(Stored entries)
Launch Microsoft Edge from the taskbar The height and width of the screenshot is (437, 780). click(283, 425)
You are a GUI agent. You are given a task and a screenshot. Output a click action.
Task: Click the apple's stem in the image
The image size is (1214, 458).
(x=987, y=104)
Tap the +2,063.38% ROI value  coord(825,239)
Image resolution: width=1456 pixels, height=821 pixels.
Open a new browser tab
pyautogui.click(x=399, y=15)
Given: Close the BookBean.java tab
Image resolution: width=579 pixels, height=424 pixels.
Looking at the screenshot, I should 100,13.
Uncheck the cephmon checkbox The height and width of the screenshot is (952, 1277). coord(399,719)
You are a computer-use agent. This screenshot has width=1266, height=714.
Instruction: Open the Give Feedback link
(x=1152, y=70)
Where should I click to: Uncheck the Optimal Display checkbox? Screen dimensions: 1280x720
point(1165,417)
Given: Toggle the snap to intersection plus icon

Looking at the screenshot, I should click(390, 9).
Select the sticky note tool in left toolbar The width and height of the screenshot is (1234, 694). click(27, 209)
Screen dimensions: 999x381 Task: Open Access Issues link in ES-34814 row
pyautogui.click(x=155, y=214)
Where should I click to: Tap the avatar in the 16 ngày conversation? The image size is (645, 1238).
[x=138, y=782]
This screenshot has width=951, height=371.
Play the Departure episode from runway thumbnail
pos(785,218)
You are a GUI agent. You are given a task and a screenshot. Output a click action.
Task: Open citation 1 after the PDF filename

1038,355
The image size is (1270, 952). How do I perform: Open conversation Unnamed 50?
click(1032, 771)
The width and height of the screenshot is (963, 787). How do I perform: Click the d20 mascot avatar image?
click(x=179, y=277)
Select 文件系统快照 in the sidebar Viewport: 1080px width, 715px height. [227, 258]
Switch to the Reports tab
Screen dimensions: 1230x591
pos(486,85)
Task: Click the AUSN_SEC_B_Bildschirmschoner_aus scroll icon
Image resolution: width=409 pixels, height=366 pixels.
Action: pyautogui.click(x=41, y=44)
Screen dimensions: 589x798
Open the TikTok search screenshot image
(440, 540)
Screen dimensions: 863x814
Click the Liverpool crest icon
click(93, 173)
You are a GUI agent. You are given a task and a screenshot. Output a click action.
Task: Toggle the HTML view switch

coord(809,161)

### PROBLEM TO SOLVE
Scan the records above and report every line with the string "This".

### EXPECTED ANSWER
You are a computer-use agent. This screenshot has width=1266, height=714.
This screenshot has width=951, height=371.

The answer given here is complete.